Hohe Berge, schroffe Felsen – das ist die Welt des Wilhelm Tell. (pixabay)
Dass man die Geschichte dieses Wilhelm Tell fast nicht mehr aus der Hand legen mag, kann nicht am Stoff an sich liegen. Der wurde spätestens seit dem 15. Jahrhundert immer wieder mal aufbereitet, Tells Heldentat, die letztlich zur Befreiung der Innerschweiz vom Joch der Besatzer führte, immer wieder besungen, dramatisiert oder ironisch beschrieben. Letzteres von Max Frisch.

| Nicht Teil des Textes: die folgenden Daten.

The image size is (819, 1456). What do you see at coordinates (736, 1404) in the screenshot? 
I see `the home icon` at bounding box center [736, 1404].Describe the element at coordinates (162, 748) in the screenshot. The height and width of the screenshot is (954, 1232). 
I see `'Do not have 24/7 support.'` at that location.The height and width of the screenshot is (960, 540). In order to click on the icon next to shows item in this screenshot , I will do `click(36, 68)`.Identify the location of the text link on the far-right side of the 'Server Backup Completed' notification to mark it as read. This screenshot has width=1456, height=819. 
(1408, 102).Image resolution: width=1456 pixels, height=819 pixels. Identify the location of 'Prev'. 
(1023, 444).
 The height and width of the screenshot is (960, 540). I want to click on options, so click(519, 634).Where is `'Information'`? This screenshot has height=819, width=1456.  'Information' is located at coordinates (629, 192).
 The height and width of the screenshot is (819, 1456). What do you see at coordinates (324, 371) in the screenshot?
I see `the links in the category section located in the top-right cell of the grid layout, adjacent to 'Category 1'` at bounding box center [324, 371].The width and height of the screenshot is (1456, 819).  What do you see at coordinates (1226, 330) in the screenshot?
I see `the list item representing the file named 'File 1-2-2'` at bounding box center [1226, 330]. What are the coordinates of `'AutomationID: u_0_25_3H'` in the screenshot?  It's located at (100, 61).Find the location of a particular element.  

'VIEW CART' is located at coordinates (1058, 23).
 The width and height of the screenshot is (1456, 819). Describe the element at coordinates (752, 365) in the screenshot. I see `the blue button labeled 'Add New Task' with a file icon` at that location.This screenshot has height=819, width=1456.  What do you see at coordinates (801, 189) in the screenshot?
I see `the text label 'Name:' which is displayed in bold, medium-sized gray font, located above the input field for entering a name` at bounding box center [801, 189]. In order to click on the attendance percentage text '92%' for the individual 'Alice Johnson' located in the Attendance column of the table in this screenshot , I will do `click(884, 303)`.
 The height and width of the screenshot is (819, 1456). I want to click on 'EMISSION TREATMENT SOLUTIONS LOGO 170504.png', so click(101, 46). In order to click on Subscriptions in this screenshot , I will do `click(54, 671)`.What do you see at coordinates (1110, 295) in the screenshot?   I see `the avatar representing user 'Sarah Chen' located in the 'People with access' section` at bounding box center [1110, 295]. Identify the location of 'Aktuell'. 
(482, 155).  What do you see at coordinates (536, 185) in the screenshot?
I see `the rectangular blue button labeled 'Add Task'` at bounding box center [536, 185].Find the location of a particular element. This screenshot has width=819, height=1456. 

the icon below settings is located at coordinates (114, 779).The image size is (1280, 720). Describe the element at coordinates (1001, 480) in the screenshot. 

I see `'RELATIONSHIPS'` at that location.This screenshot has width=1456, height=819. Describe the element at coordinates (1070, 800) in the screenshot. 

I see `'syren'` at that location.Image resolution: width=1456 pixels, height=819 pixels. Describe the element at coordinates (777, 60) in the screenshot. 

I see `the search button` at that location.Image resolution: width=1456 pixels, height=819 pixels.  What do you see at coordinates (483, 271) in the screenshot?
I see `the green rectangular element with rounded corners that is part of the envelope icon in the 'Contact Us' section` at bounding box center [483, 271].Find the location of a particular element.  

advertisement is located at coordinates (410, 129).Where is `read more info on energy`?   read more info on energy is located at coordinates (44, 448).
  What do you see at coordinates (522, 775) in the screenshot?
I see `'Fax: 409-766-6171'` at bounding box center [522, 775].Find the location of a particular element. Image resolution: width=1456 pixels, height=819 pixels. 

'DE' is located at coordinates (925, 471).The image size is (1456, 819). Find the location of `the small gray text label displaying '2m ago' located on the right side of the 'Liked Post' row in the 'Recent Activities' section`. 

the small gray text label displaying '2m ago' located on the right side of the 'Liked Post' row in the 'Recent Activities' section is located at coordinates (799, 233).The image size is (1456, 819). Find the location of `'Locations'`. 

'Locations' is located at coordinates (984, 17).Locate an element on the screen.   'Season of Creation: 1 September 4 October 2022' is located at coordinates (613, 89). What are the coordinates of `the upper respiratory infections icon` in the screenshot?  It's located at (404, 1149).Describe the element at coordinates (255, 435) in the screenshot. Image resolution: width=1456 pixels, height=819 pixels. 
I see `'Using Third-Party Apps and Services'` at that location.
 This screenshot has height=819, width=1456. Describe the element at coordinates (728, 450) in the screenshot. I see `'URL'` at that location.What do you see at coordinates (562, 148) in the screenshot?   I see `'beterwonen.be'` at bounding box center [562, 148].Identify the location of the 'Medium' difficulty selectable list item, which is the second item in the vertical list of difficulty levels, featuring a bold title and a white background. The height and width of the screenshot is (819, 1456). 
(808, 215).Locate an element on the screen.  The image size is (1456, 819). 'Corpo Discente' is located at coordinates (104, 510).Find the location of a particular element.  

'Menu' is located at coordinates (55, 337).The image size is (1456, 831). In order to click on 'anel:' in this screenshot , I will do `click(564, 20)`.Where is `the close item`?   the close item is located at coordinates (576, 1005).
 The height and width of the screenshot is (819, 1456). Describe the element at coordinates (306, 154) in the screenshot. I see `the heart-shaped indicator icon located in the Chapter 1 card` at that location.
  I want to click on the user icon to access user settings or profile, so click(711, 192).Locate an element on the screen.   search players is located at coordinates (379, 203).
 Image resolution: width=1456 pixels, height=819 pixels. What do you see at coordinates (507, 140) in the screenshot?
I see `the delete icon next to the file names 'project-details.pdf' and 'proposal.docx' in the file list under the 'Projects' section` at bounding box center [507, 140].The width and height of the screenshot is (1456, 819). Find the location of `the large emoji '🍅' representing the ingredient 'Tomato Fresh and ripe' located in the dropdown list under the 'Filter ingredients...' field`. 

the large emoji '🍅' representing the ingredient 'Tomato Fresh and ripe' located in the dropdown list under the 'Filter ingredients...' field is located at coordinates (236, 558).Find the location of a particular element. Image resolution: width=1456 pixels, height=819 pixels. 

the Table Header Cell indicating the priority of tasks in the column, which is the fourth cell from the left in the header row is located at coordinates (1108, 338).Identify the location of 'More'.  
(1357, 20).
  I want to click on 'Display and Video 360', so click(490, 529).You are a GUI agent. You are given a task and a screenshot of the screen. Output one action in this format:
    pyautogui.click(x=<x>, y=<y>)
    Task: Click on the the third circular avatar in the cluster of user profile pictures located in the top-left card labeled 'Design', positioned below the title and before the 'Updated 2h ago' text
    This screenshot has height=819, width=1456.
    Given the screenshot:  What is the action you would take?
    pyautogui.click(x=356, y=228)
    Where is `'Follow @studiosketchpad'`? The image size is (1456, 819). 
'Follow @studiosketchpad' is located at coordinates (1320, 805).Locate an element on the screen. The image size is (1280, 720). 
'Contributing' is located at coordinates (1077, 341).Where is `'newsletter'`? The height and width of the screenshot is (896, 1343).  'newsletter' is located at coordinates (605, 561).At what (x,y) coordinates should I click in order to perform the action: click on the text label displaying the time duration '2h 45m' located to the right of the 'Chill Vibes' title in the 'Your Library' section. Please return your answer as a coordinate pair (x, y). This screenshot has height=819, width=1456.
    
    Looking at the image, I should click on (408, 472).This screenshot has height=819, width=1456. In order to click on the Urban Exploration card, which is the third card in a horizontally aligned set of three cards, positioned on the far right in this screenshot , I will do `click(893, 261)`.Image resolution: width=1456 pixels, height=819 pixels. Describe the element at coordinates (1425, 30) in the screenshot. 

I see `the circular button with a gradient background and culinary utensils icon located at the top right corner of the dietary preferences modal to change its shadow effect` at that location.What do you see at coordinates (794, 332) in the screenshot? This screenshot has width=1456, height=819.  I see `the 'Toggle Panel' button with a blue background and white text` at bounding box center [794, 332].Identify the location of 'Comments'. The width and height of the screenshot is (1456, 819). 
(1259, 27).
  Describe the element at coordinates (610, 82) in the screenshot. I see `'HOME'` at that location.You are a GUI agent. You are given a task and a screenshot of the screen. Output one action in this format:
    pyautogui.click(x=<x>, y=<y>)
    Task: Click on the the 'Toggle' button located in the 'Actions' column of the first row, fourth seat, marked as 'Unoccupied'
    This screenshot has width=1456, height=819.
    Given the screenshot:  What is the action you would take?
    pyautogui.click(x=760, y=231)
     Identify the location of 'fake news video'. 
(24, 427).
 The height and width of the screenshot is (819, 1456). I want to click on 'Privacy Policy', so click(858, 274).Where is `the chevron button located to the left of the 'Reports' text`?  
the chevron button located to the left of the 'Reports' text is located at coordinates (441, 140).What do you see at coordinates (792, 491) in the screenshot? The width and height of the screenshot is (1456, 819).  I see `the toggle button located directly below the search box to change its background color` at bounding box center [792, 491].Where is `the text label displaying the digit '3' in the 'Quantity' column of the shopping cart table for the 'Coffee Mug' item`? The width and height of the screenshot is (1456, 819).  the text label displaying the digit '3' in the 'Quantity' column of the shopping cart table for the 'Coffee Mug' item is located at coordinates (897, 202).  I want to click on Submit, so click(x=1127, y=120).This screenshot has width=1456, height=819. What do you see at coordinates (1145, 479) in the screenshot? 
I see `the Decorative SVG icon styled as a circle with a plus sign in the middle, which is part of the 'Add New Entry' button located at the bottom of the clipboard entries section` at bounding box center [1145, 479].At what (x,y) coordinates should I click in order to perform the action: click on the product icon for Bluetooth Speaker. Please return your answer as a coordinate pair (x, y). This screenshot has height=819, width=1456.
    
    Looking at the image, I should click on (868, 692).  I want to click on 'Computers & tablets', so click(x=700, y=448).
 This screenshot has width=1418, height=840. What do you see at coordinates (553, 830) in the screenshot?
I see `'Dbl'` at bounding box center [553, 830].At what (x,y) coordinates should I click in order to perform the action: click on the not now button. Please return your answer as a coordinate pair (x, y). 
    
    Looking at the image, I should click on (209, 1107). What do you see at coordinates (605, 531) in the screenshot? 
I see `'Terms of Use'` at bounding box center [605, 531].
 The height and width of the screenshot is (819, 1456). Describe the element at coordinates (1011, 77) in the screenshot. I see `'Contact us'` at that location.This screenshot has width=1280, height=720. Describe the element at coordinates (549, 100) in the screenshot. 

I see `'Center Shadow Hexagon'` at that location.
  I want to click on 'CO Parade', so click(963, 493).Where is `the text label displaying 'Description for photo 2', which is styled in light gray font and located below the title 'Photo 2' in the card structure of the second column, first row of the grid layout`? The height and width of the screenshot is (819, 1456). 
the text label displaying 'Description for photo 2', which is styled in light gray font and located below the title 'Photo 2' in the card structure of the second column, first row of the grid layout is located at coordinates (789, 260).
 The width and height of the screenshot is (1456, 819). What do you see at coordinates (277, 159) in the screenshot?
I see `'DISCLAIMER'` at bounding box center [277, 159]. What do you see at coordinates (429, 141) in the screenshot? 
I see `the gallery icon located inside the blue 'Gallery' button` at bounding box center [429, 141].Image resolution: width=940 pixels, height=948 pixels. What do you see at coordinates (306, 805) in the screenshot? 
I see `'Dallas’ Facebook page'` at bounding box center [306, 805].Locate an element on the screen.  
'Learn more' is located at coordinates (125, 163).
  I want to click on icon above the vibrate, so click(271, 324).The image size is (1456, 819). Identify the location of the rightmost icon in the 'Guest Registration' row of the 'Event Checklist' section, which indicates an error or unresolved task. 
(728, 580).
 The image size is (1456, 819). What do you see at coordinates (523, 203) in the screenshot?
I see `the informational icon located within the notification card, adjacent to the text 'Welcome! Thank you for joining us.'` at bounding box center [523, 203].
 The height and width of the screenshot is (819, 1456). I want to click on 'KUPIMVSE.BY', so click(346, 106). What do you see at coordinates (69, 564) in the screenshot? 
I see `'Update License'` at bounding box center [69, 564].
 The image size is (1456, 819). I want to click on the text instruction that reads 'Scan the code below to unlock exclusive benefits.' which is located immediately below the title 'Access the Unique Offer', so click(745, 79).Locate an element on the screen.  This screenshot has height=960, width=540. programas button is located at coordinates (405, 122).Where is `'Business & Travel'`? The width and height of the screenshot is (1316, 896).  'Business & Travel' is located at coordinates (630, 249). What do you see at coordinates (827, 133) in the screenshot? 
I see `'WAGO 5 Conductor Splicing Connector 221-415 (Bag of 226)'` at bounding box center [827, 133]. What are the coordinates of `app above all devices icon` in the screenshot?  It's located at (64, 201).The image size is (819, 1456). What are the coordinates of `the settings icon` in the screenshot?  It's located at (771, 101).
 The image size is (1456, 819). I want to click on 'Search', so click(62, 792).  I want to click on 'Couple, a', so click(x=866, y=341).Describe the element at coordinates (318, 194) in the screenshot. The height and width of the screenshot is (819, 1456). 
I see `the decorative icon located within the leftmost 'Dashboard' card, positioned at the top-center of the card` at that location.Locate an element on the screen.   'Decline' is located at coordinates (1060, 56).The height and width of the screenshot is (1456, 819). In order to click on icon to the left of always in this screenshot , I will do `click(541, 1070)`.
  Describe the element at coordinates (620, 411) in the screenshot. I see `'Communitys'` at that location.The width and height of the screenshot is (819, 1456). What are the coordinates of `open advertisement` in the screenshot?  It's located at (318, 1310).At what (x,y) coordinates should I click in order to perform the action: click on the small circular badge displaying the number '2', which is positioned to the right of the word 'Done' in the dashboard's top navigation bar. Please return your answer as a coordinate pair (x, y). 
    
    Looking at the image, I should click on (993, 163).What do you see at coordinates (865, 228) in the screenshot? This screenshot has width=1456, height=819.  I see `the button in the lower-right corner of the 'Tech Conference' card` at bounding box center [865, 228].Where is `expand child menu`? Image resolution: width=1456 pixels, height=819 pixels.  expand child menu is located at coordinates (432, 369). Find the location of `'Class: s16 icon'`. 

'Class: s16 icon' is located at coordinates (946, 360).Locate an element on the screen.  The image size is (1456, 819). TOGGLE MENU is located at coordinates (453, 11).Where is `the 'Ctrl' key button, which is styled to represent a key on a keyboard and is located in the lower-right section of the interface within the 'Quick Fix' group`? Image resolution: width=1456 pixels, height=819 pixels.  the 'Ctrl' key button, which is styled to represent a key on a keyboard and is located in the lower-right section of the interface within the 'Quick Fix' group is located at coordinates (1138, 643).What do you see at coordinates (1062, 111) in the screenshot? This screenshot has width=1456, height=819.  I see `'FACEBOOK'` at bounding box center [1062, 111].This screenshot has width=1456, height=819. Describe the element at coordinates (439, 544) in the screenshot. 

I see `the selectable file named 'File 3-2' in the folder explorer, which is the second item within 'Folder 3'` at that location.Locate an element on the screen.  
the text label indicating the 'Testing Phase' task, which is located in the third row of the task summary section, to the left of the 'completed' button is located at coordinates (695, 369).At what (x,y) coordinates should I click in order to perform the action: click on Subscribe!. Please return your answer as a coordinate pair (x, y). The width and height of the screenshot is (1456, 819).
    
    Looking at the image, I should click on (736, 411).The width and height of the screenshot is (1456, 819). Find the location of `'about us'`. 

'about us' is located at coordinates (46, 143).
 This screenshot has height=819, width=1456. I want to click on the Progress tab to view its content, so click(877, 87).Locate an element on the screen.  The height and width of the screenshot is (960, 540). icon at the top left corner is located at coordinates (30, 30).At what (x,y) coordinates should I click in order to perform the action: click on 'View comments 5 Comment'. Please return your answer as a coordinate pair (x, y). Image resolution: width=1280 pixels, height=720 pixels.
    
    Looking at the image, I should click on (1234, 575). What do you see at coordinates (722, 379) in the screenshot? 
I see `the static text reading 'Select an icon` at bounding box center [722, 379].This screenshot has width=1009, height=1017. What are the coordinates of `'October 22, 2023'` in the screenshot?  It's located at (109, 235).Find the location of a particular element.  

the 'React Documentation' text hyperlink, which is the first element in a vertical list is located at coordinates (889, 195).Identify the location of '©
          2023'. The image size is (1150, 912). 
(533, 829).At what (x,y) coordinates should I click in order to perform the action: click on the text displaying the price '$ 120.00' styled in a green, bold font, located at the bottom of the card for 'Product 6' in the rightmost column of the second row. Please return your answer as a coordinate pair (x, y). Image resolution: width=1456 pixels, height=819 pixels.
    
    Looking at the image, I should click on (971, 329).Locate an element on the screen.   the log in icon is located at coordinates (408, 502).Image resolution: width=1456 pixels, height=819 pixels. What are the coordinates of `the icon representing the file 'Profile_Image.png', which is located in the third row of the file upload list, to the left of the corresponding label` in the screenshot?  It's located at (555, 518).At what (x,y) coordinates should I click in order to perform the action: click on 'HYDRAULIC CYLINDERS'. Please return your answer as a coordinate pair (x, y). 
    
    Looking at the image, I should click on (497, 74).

Hier aber wird ein historisches Gemälde skizziert, das einem literarischen Wimmelbild gleicht: Viele Details, wie die selber auf den Viehmarkt schwimmende Kuh, Tells Marsch ins Tal mit der toten Mutter auf den Armen oder die Vertreibung eines Bären mit Pfannen und Geschrei – manches nur unscharf angedeutet, anders in klaren Farben geschildert. Es ist ein Roman über die Menschen, die zwischen schroffen Felsen mit harten Wintern leben, geschrieben von einem, der in Island zwischen schroffen Felsen und mit harten Wintern lebt.
Joachim B. Schmidt: Tell. Diogenes Verlag, 2022. ISBN 978-3-257-07200-6
Spannend und interessant, diese literarische Verarbeitung des Tell-Mythos! Als Gegensatz ebenso interessant und spannend ist die geschichtswissenschaftliche Auseinandersetzung, die Jean-François Bergier 1988 in Paris französisch veröffentlichen liess. Eine bearbeitete Neuauflage (deutsch) erschien 2012 im Römerhof Verlag Zürich und wurde im September oder Oktober 2012 im Seniorweb rezensiert.